Eliminating DNMT3A/3B prevents erosion of dosage compensation

(A) Experimental scheme for generation of single DNMT3A, single DNMT3B, and double knockout lines. All the knockout lines were produced by the CRISPR-Cas9 system. The XIST-positive line HUES21 p14-16 was used as the parental line. After genotyping, OCT4/H3K27me3 immunofluorescence was used to determine XCI state in each clone. See also Figure S2B.

(B) Western blotting for DNMT3A and DNMT3B. GAPDH was used as the loading control. In DNMT3B, the upper band is the targeted size.

(C) Experimental scheme for erosion induction and assessment of erosion state.

(D) XIST/XACT RNA-FISH assay. At day 18 after low-density plating, each line was analyzed. The scale bar indicates 10 μm.

(E) Quantification of XIST/XACT expression state by RNA-FISH. n, number of cells analyzed. A detailed classification of the results is shown in Figure S4A.

(F) qPCR analysis of XIST expression level in wild-type (WT) HUES21 p15 and DNMT3A−/−3B−/− lines. A t test was used for statistical calculation.

(G) XIST/XACT expression state by RNA-FISH in DNMT3A−/−3B−/− at day 30 after low-density plating. Note that the DNMT3A−/−3B−/− line was cultured for several months for gene editing before the low-density plating experiments. The scale bar represents 50 μm. The scale bars for images (i)–(iii) represent 10 μm. n, number of cells analyzed. The categories of expression state are the same as in (D). Two independent experiments were conducted.

(H) H3K27me3/OCT4 immunofluorescence analysis in DNMT3A−/−3B−/− at day 30. The scale bar represents 10 μm. The quantification results of H3K27me3 foci in OCT4-positive cells are shown as a pie chart. n, number of analyzed cells. Two independent experiments were conducted.

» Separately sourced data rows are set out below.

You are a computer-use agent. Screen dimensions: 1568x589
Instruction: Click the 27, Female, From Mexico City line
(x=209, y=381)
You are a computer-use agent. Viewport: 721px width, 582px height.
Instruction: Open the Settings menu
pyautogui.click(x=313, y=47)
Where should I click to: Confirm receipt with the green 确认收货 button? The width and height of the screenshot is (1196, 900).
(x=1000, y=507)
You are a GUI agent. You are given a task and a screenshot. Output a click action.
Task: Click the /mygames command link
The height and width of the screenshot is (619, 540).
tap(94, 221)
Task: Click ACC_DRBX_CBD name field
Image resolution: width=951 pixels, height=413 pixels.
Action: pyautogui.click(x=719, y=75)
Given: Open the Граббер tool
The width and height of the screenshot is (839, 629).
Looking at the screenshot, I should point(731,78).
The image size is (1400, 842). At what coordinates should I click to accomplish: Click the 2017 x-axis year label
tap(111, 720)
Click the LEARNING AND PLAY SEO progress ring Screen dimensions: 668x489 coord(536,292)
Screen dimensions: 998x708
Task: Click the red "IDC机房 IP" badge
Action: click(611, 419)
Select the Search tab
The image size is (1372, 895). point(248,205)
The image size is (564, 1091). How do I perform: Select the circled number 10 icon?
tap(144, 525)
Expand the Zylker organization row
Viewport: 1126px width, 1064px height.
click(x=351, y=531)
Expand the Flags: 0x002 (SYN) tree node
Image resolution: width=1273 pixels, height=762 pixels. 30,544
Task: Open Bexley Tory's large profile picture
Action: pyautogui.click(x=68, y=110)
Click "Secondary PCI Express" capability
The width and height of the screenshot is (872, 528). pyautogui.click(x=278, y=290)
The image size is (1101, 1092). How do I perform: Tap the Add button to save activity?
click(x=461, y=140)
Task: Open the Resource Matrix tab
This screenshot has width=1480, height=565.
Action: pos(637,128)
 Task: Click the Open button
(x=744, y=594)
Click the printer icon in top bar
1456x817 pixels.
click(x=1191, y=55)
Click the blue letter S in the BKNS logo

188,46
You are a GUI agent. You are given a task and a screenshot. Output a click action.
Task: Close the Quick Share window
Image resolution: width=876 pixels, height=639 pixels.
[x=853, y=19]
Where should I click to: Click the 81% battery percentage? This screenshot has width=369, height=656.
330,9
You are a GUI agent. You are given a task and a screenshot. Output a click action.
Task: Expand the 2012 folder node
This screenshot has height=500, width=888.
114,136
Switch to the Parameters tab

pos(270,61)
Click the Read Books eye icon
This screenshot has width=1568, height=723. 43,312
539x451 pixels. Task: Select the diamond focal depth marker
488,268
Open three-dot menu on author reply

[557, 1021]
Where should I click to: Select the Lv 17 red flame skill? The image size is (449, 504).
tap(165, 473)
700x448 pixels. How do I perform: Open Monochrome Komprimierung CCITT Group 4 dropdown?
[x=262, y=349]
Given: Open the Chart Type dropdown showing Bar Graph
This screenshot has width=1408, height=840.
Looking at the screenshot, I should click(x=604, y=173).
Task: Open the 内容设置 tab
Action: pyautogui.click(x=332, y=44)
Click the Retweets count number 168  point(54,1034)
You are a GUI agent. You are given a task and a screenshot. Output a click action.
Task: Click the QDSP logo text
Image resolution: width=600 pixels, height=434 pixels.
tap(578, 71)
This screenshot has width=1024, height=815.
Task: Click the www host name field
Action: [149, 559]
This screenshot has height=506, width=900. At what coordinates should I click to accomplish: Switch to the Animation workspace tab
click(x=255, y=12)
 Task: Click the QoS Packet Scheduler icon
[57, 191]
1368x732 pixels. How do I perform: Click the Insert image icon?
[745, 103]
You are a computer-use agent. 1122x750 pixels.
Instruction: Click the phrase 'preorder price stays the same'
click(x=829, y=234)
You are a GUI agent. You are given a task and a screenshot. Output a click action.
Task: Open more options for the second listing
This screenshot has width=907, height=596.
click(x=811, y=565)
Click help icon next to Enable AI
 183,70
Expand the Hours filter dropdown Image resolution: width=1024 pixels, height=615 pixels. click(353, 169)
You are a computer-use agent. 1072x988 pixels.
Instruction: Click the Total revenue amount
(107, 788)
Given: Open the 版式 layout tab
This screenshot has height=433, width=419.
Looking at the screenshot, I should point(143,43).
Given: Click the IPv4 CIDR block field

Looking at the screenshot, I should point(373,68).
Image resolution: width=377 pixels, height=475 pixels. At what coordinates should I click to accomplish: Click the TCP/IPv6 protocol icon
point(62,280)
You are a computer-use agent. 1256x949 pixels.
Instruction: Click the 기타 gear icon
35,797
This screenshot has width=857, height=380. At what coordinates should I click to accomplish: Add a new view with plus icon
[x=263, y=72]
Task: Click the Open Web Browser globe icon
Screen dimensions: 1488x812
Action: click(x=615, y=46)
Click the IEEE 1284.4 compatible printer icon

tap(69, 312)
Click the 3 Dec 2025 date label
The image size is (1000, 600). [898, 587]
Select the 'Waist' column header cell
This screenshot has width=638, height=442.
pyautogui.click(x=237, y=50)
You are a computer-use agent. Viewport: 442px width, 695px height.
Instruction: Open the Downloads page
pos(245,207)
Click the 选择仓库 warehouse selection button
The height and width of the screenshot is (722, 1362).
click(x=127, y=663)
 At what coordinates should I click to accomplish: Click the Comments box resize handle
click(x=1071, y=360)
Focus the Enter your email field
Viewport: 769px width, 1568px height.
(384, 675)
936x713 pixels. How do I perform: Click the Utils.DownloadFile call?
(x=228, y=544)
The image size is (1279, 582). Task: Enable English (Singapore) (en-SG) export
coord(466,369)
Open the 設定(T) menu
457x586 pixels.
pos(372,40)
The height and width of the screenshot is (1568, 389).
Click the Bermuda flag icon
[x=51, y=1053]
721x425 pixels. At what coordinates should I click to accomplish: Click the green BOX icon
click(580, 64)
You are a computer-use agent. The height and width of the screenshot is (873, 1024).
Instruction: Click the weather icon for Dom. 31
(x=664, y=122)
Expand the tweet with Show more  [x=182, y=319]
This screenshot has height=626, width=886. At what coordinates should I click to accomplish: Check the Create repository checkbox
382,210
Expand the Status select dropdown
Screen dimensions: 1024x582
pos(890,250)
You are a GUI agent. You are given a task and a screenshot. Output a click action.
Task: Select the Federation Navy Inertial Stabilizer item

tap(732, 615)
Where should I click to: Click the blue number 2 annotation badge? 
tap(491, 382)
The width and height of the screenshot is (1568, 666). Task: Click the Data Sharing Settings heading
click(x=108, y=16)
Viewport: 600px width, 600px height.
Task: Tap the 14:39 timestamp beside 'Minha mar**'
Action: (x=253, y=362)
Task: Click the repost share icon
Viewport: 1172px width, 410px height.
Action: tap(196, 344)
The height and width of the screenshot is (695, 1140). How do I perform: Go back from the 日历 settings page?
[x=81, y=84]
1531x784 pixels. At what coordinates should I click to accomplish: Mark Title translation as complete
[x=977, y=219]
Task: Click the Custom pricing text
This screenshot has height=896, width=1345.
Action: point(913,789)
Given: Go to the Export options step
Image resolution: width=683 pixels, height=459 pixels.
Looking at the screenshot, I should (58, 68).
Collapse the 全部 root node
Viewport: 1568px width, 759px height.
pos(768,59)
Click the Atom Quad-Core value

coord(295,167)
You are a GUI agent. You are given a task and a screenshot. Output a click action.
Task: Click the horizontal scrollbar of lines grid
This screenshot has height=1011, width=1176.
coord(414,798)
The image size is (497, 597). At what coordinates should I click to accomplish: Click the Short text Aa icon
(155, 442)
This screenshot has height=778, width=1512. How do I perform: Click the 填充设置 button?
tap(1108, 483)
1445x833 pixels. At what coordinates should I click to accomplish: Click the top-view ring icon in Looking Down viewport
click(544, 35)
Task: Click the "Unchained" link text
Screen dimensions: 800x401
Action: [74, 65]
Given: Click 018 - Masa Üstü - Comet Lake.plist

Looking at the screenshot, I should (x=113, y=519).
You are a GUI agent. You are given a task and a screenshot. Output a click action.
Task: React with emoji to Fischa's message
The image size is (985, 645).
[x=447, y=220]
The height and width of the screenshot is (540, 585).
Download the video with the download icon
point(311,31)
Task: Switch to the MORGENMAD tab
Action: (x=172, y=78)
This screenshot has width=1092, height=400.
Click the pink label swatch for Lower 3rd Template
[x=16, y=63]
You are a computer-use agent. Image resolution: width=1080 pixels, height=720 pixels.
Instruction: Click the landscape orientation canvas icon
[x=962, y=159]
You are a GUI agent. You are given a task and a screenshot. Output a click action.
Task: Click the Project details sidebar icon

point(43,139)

(I) DNA methylation (DNAme) state at XIST promoter regions in DNMT3A−/−3B−/− at day 30. BS-1 and BS-2 indicate CpG regions examined by bisulfite sequence.

(J) Experimental scheme of DNMT3B doxycycline (dox)-inducible system in the HUES21 DNMT3A−/−3B−/− line from the AAVS locus.

(K) Immunofluorescence analysis of Myc-tag and H3K27me3 at 120 h after dox treatment. Each dot shows the percentage of MYC-positive cells with H3K27me3 signal in observed areas. Two independent experiments were conducted.

(L) Immunofluorescence combined with XIST/XACT RNA-FISH analysis in DNMT3B inducible line after long-term dox treatment. The dox treatment was conducted for 22 days. OCT4 was used as the undifferentiated hPSC and XIST population was determined by only OCT4-positive cells. Two independent experiments were conducted. A detailed classification of the results is shown in Figure S4B. The scale bars represent 10 μm. n, number of cells analyzed.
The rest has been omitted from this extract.